* **RAW RECORDS**:
##############################

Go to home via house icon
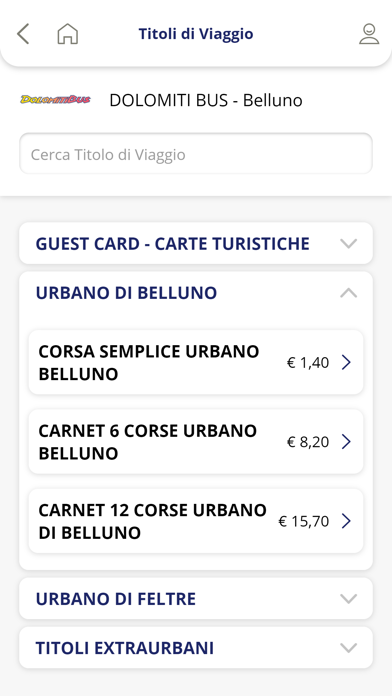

##############################

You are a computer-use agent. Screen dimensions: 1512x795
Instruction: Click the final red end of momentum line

##############################

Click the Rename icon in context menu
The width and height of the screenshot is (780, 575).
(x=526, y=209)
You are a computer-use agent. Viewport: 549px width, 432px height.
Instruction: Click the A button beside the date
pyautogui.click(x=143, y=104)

##############################

* **WRITTEN REQUEST**: Copy everything from the line containing "You are a computer-use agent. Viewport: 549px" down to the line containing "pyautogui.click(x=143, y=104)", including both of those lines.

* **COMPLETE RESPONSE**:
You are a computer-use agent. Viewport: 549px width, 432px height.
Instruction: Click the A button beside the date
pyautogui.click(x=143, y=104)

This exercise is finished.